Queridos hermanos y hermanas, ¡buenos días!
Hoy concluimos el ciclo
de catequesis sobre los Sacramentos hablando del Matrimonio. Este
Sacramento nos conduce al corazón del diseño de Dios, que es un diseño
de alianza con Su Pueblo, con todos nosotros, un diseño de comunión. Al
principio del libro del Génesis, el primer libro de la Biblia, como
culminación del relato de la creación se dice: «Dios creó al hombre a su
imagen, a imagen de Dios lo creó; varón y mujer los creó... Por eso
dejará el hombre a su padre y a su madre y se unirá a su mujer, y los
dos serán una sola carne». (Génesis 1, 27; 2, 24).
La imagen de Dios es la pareja matrimonial, es el hombre y la mujer.

• **Segmento de datos**:
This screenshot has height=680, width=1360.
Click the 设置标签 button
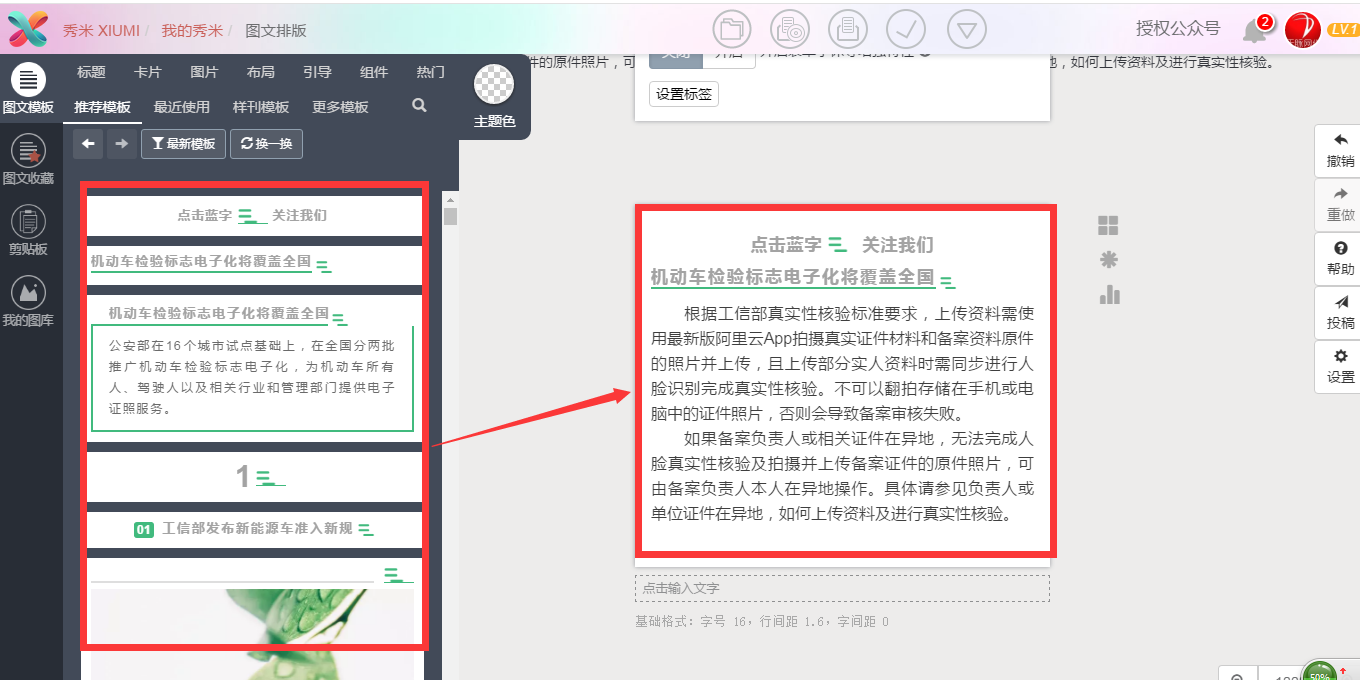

• **Tarea 1**: Según la catequesis sobre el Matrimonio, ¿qué ciclo de catequesis se concluye ese día?
• **Tarea 2**: Escribe la continuación de la catequesis sobre el Matrimonio a partir de su última frase.

• **Respuesta 1**: El ciclo de catequesis sobre los Sacramentos.

• **Respuesta 2**:
Los dos. No sólo el varón, el hombre, no sólo la mujer, sino los dos. Y
esta es la imagen de Dios. Y el amor y la alianza de Dios en nosotros
está allí. Está representada en aquella alianza entre el hombre y la
mujer. Y esto es muy bello. ¡Es muy bello! Hemos sido creados para amar,
como un reflejo de Dios y de su amor. Y en la unión conyugal el hombre y
la mujer realizan esta vocación en el signo de la reciprocidad y de la
comunión de vida plena y definitiva.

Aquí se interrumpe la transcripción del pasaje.